- [Short exercise 1] Set down the passage of the article on Megan Thee Stallion between "With whom? Anyone" and "bar at a time.", inclusive, word for word.

- [Extract provided]
^^^^
Megan Thee Stallion, 24, is from Houston, and learned to rap by observing her mother, who rapped under the name Holly-Wood.

The old-fashioned, high-impact rhymes of Megan Thee Stallion

With whom? Anyone who gets in her way. Or anyone who happens to be nearby. “Hottest out but you already knew that/Even if I brought him to you, still couldn’t get your boo back,” she taunts on “Simon Says,” one of the rowdier songs on her very pleasantly rowdy new album “Fever,” her first on a major label. Most of this bold record continues in similar fashion: one head-turning, gleefully profane bar at a time.

Megan Thee Stallion, 24, is from Houston, and learned to rap by observing her mother, who rapped under the name Holly-Wood. As a result, she is a technician, as interested in structure as she is in attitude, as focused on unexpected turns of phrase as on how to deliver them. On “Cash ____,” she opts for a homonym rhyme that arrives like a quick swerve, an unlikely image crash landing into a conventional boast: “I’m a finesser and I’m a fly dresser/Move to the top floor and flew in my dresser.”
^^^^
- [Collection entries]
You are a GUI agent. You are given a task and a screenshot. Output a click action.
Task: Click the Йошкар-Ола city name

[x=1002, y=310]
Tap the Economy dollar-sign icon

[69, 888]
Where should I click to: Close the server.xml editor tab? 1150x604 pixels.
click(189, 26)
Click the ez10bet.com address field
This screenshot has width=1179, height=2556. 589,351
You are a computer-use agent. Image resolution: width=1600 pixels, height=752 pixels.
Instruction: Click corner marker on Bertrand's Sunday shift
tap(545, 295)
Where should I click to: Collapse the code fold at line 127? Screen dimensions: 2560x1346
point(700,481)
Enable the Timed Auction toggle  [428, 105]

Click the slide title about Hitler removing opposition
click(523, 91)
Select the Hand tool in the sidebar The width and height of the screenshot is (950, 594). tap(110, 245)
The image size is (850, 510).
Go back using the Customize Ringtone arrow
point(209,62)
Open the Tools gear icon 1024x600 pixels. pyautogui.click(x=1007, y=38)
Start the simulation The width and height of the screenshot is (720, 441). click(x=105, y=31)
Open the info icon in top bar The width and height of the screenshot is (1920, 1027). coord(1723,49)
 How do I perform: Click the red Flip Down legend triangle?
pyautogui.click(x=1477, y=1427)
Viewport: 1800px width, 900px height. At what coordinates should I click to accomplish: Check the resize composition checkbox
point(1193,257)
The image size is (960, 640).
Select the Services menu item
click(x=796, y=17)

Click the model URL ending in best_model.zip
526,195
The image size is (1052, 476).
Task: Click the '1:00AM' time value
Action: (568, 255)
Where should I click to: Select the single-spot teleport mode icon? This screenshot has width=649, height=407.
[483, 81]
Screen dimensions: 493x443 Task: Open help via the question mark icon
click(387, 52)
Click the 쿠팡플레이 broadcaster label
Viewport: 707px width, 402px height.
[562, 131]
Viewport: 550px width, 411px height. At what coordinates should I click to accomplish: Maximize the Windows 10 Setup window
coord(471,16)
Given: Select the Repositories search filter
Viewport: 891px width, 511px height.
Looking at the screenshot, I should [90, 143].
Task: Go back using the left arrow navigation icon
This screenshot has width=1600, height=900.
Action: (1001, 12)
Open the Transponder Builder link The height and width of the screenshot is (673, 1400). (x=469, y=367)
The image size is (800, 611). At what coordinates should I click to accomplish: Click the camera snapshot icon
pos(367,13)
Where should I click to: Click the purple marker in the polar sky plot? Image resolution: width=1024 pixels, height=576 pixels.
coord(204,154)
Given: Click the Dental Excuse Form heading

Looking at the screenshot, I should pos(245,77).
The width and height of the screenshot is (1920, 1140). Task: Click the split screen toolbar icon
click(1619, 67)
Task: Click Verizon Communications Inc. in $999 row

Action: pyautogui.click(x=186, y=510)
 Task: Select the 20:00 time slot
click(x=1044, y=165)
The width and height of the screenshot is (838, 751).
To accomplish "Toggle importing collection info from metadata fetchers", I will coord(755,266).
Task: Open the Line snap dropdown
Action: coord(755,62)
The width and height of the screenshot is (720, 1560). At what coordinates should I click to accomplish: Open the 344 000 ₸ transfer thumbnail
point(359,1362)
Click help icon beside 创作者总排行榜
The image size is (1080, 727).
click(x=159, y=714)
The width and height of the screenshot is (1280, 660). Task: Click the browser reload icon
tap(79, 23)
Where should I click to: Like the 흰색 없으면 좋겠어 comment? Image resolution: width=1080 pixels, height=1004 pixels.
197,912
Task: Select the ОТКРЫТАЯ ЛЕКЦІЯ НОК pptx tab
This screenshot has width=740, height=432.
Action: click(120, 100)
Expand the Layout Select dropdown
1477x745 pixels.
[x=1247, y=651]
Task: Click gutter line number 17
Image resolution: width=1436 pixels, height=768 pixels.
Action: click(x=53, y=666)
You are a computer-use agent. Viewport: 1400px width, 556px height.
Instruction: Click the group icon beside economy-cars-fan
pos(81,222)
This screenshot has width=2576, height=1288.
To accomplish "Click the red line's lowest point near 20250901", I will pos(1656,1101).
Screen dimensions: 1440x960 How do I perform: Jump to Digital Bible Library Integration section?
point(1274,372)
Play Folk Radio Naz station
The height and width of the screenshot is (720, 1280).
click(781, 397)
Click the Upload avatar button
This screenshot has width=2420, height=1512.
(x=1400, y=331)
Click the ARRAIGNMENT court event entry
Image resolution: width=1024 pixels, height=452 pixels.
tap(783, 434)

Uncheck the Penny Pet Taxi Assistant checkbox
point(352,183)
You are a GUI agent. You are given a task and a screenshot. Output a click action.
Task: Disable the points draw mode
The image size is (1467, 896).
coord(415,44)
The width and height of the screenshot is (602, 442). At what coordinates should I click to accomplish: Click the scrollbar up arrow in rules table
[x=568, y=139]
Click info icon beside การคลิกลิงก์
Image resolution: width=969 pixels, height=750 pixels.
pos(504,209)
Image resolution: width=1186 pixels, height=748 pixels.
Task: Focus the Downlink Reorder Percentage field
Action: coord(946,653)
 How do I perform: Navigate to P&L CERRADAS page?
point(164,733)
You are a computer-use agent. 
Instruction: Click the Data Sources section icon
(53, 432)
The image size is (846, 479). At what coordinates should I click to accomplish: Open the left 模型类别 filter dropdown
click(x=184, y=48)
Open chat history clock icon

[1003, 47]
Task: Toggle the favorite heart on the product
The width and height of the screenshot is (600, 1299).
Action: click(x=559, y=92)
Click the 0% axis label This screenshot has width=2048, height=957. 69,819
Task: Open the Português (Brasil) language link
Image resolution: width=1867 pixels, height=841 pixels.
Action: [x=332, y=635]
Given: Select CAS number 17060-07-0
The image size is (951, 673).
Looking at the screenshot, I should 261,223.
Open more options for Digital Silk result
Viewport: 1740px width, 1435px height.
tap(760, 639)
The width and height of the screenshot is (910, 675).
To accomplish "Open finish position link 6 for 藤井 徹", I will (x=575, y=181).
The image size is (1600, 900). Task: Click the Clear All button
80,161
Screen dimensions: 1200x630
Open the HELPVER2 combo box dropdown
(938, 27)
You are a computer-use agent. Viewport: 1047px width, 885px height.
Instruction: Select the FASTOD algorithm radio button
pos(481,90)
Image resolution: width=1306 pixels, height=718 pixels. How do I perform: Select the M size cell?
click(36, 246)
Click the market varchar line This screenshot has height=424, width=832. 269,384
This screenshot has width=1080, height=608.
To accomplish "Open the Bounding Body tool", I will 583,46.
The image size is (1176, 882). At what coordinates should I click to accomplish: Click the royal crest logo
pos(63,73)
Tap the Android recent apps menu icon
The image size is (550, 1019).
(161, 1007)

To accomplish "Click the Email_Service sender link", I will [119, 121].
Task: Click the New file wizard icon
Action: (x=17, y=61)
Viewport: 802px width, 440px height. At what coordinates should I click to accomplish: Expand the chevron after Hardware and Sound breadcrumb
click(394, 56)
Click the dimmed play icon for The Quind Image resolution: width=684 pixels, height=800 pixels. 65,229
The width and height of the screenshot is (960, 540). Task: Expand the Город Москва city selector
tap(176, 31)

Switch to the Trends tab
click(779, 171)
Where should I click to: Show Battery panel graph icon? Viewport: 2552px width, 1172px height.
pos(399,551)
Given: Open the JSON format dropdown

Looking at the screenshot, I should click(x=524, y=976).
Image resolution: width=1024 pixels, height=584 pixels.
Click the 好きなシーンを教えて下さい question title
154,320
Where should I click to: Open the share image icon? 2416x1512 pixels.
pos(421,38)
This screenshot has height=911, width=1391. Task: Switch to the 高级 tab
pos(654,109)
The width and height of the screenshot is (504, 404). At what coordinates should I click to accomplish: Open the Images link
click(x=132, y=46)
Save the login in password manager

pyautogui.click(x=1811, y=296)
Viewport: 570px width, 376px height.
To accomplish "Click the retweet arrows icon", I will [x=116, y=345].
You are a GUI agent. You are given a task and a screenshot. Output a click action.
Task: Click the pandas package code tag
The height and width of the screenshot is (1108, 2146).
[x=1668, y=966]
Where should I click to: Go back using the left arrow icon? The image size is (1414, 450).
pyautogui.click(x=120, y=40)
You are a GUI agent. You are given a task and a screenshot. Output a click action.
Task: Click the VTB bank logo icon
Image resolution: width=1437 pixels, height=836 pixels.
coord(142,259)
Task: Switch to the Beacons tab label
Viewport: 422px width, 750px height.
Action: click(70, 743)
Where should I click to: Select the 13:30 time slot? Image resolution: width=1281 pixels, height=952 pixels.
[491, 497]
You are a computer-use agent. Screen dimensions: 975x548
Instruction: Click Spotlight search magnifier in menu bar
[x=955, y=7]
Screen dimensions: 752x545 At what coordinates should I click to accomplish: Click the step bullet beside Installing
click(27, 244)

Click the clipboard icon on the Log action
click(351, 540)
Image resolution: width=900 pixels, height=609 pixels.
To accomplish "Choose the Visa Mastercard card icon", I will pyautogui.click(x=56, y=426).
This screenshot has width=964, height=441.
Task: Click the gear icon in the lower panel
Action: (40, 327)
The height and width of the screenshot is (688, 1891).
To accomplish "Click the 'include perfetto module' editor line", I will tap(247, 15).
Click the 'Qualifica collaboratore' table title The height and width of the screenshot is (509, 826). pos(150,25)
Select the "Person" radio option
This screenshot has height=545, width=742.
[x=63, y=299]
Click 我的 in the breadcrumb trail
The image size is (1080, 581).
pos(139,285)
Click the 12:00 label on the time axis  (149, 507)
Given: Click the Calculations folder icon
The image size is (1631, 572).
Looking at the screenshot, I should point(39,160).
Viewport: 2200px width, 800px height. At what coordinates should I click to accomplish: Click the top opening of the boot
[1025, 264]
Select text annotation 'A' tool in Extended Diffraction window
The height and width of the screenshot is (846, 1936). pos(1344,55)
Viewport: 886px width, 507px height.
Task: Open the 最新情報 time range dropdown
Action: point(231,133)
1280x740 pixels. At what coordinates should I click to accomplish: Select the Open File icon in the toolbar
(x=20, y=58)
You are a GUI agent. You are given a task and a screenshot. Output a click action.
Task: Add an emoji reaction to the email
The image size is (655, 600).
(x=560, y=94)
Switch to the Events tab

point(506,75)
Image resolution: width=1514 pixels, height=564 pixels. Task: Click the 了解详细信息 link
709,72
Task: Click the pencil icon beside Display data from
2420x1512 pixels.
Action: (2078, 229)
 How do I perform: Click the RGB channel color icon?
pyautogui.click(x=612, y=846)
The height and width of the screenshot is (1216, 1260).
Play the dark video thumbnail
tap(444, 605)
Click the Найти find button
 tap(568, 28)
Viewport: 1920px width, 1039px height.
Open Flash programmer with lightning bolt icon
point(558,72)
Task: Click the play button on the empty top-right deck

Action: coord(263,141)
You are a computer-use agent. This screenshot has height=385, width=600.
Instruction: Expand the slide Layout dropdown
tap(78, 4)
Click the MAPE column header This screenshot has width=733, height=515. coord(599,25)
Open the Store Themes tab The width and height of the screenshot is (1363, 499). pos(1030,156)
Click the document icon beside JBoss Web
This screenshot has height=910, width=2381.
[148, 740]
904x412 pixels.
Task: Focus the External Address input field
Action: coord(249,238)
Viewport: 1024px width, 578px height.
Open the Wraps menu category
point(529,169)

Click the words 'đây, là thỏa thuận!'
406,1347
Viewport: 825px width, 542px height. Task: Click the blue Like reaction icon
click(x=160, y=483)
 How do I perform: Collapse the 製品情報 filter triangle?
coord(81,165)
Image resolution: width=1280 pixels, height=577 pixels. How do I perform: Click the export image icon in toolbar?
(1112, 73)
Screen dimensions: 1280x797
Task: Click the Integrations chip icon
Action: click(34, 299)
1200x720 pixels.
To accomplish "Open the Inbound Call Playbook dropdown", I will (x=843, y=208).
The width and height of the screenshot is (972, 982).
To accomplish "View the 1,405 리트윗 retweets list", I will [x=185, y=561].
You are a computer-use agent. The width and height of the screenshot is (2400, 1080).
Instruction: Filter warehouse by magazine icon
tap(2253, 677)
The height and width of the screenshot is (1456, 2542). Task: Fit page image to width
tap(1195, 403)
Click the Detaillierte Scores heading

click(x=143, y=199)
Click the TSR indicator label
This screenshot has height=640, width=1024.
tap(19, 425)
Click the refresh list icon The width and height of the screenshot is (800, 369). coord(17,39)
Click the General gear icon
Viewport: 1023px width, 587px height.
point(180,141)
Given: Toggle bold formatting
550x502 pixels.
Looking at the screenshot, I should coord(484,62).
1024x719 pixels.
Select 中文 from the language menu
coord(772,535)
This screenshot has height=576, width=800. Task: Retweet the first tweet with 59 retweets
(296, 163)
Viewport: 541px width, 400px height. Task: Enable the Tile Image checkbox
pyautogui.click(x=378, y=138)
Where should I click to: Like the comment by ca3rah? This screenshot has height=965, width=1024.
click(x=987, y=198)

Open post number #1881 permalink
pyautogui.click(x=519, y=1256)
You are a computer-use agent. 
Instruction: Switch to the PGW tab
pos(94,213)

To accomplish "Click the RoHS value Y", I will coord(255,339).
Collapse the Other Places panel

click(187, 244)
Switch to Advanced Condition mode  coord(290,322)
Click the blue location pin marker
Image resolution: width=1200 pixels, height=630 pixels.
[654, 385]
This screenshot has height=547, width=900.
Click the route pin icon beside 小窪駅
^^^^
- [Short exercise 2] Edit the collection entries between the lines holding "Screen dimensions: 493x443" and "coord(471,16)", inclusive, so that "broadcaster" becomes "channel". Return only those lines, with nothing else altered.

- [Exercise solution 1]
With whom? Anyone who gets in her way. Or anyone who happens to be nearby. “Hottest out but you already knew that/Even if I brought him to you, still couldn’t get your boo back,” she taunts on “Simon Says,” one of the rowdier songs on her very pleasantly rowdy new album “Fever,” her first on a major label. Most of this bold record continues in similar fashion: one head-turning, gleefully profane bar at a time.

- [Exercise solution 2]
Screen dimensions: 493x443 Task: Open help via the question mark icon
click(387, 52)
Click the 쿠팡플레이 channel label
Viewport: 707px width, 402px height.
[562, 131]
Viewport: 550px width, 411px height. At what coordinates should I click to accomplish: Maximize the Windows 10 Setup window
coord(471,16)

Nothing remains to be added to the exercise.